When a 2022 report revealed that – in converting wheat to biofuel – Europe burns the equivalent of 15 million loaves of bread every single day, people were understandably outraged. In a world where over 2 billion people experience food insecurity, the idea that fuel was being prioritised over food struck a raw nerve – even if it didn’t quite account for wider context.
When it comes to farmed fashion materials, however, this accusation applies even less.
“The future of biomaterials is waste,” says Sarah Angold, founder and CEO of acacia29, a UK-based innovator working with banana fibre from farms in India. “We should be using land to grow food to meet the needs of a growing population and using the byproducts from food systems to make textiles for clothes.
“We buy waste from low-income farmers, raising 200,000 out of poverty by 2030.”
Mikael Eydt, Co-Founder and CEO of Beyond Leather – a next-gen innovator from Denmark whose signature Leap material is crafted from brewing industry waste adds: “We’re not taking apples off anyone’s plate. We use the pulp left behind after juice and cider production, the part that would otherwise be discarded.”
“We are not competing with food production. It shows that sustainability doesn’t have to be a trade-off.”
Eydt has strong thoughts on the reality of waste: “It shouldn’t exist in the first place,” he declares, “It’s a design flaw. But we can fix that flaw by turning it into a high value material.”

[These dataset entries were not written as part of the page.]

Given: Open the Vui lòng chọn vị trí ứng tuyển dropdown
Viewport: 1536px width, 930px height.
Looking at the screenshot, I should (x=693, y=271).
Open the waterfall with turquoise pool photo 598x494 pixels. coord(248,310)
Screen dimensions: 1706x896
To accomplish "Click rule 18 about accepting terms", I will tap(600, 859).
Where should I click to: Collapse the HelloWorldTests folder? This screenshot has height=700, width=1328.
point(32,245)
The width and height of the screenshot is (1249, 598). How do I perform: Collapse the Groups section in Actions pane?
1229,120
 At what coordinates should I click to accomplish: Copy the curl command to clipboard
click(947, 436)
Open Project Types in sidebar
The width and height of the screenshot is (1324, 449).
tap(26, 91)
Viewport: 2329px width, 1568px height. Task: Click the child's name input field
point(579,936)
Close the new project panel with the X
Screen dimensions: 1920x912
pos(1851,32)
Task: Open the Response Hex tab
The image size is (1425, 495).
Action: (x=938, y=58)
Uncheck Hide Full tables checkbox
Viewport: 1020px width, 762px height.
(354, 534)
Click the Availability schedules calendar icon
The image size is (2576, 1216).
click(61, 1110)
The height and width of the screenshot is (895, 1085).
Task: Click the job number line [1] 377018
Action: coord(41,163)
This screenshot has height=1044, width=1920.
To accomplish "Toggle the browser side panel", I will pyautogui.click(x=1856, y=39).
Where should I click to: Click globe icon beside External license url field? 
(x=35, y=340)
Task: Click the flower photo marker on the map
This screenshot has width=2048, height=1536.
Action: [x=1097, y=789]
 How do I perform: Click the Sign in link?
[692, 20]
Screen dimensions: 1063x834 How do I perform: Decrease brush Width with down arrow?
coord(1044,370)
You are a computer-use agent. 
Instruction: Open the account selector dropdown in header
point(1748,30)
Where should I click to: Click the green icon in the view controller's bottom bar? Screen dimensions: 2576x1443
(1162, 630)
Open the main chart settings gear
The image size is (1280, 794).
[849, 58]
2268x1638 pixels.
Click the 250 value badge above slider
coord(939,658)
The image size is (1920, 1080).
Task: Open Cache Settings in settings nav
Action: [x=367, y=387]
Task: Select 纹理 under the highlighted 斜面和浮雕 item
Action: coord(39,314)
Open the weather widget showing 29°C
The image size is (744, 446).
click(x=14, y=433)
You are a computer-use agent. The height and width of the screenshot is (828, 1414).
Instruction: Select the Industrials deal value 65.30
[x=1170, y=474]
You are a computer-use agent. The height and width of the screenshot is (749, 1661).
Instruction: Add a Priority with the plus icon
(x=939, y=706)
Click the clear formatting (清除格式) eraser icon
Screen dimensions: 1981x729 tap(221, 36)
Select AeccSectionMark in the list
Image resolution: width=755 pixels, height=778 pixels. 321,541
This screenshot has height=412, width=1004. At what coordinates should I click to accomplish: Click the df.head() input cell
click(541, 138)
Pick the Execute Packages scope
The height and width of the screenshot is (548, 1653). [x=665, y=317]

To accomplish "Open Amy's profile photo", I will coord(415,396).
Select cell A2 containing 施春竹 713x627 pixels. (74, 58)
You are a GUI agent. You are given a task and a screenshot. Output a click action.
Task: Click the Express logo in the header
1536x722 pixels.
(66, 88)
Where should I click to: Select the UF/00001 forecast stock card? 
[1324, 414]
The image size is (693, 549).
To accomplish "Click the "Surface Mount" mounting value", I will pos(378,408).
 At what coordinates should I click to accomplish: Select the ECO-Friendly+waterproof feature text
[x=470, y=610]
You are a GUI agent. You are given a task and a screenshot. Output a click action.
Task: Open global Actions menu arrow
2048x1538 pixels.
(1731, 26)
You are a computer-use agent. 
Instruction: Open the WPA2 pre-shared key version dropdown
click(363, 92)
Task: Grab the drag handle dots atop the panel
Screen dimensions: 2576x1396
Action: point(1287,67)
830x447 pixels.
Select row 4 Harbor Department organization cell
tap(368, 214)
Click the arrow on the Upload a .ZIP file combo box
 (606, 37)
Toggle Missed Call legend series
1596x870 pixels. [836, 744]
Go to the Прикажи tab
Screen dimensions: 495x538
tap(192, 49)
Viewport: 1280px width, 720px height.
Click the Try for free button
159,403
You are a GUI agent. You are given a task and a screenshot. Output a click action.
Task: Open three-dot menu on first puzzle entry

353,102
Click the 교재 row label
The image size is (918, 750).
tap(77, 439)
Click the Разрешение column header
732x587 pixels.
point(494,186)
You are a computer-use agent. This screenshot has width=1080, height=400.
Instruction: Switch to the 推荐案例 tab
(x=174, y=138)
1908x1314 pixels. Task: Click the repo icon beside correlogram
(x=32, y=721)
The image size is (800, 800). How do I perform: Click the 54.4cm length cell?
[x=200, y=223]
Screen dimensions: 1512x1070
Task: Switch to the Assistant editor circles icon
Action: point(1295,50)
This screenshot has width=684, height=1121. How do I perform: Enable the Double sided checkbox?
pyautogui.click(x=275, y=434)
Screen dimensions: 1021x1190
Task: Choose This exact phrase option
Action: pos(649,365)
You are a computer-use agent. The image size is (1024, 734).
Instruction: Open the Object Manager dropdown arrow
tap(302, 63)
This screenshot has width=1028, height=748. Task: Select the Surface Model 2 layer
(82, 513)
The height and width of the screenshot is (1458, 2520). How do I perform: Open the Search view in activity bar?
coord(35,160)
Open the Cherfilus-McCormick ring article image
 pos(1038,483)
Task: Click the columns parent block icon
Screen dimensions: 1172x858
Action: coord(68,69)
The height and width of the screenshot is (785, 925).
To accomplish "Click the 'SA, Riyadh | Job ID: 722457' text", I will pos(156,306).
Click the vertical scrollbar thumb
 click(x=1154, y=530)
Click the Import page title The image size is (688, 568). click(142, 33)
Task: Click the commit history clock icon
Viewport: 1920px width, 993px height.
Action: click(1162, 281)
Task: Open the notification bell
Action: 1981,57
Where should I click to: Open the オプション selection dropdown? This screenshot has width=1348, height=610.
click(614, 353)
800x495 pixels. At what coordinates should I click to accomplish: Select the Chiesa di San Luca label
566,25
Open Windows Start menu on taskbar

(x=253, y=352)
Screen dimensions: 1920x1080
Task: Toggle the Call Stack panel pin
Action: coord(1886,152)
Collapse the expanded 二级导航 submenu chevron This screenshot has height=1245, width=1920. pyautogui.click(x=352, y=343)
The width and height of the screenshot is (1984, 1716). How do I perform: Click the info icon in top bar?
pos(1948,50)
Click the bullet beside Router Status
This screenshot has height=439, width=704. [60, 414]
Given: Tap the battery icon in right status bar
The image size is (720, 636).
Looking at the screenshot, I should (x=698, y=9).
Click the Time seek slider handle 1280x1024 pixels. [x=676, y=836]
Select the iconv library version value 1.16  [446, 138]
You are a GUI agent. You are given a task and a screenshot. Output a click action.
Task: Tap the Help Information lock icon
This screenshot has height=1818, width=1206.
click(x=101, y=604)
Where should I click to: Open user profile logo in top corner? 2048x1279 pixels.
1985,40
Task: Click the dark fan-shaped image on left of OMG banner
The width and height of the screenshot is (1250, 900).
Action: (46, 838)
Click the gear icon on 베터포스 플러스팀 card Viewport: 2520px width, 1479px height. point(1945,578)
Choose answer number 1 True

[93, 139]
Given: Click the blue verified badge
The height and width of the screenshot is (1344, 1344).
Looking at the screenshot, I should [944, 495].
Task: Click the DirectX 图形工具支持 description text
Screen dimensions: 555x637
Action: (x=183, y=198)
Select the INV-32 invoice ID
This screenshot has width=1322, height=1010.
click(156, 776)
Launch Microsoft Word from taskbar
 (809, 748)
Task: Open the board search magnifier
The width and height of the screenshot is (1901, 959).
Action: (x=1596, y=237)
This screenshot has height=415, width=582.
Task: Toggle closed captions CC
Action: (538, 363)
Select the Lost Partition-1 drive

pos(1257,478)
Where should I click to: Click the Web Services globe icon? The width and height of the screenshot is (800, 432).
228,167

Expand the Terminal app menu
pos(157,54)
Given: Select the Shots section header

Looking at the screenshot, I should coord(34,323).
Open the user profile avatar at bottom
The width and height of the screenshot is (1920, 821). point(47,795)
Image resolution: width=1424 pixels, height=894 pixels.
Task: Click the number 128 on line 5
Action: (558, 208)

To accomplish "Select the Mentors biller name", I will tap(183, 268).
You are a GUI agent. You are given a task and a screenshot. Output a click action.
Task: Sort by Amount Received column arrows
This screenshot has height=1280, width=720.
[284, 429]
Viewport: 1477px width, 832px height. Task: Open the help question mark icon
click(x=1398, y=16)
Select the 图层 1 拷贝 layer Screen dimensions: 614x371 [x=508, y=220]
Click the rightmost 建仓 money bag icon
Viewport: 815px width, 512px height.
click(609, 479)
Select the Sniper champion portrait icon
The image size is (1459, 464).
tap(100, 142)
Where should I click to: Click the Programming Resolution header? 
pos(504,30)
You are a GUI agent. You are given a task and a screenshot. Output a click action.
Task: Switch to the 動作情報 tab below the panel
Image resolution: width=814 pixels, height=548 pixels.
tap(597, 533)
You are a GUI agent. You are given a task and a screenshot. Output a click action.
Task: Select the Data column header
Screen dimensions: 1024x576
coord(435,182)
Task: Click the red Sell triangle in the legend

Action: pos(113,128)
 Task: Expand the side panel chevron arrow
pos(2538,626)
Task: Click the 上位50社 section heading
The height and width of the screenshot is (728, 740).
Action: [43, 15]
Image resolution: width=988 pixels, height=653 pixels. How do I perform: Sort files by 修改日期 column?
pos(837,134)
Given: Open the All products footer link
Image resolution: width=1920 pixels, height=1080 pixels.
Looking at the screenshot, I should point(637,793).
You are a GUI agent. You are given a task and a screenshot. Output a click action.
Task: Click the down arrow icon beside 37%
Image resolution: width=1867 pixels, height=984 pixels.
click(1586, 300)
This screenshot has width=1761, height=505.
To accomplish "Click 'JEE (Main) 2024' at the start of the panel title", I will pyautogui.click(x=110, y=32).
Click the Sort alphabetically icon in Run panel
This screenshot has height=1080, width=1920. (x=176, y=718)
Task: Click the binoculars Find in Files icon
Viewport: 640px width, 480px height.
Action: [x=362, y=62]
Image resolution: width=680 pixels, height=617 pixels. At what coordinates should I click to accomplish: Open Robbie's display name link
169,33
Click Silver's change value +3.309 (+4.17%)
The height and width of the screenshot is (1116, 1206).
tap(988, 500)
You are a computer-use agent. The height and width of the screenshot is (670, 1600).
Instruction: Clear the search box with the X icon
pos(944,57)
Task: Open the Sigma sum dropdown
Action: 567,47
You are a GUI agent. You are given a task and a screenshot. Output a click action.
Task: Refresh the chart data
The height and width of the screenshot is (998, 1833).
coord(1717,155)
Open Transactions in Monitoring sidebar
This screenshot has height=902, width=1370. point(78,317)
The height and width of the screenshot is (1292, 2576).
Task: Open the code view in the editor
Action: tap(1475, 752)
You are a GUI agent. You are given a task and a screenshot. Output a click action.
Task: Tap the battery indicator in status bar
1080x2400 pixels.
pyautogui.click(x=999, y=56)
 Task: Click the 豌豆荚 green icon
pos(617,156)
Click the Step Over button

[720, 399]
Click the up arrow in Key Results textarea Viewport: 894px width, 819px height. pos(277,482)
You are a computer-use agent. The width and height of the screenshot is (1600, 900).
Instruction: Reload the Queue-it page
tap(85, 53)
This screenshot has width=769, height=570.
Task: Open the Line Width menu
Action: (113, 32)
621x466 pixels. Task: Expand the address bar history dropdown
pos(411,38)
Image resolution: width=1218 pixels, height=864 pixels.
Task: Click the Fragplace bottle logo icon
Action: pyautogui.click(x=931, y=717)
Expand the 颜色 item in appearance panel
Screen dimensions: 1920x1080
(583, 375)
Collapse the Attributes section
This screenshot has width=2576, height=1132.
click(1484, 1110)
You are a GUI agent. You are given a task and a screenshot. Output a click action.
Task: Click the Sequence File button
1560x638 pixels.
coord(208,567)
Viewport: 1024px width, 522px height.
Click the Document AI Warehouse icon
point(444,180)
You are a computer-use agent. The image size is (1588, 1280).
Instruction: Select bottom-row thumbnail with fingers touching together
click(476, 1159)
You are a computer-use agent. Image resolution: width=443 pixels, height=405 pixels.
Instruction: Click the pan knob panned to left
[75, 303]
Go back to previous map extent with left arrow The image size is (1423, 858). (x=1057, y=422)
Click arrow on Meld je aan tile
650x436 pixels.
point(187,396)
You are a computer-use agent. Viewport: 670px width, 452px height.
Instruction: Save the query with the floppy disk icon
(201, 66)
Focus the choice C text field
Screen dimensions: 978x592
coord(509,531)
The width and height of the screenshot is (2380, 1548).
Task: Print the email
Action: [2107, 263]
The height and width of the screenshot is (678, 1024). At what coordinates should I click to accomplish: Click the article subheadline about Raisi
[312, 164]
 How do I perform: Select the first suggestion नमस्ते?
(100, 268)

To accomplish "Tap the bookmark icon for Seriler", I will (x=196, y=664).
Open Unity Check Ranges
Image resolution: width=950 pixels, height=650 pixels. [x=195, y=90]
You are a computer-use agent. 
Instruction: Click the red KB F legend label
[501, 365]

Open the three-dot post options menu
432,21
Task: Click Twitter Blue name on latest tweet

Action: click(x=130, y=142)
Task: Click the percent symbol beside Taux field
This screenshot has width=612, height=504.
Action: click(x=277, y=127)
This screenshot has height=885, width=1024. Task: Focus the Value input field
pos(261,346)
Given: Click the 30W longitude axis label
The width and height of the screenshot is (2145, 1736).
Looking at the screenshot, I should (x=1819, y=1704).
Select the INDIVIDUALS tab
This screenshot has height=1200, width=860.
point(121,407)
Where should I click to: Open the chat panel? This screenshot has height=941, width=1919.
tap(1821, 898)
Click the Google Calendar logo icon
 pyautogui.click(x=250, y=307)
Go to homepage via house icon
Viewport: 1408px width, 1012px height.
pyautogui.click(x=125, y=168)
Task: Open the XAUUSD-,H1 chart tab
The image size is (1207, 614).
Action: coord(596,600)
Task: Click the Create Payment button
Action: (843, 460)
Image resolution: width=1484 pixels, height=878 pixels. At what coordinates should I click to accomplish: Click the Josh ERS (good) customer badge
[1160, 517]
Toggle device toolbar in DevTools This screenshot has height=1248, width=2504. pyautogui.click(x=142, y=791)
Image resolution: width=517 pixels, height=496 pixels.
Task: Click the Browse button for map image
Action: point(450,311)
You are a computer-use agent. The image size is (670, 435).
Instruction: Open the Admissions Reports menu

Angold agrees: “By calling it waste, we give ourselves permission to waste it. Waste is simply an unused resource, and that’s what we should call it. It’s a systems failure”
Still, some innovators are taking an even harder line on their natural approach.
“I am a complete believer in the power of hemp to transform ecosystems, rebuild healthy soils, and restore biodiversity,” said Vanessa Barker. Founder and CEO of Papillon Bleu.
Barker’s company focuses on the fast-growing and super-low intervention plant as a potential solution to plastic-based fibres and even to cotton, which can require significant water to grow at scale.
In creating fewer steps between plant and product, Barker is working toward reducing not only the fashion industry’s impact but also its opacity. “The advantage of growing a material versus creating one is that it gives us proof of provenance – the ability to trace the entire journey of a fabric back to seed.”
When all is said and done, however, change remains in the hands of the people who – in their eyes – stand to gain the least from any dramatic shift. The fashion industry’s reliance on polyester and other plastic-based materials is deeply ingrained in its business model.
Perhaps, though, convincing them might be easier with the proof already in hand. Change isn’t some far-off possibility; it’s being cultivated and farmed even as we speak.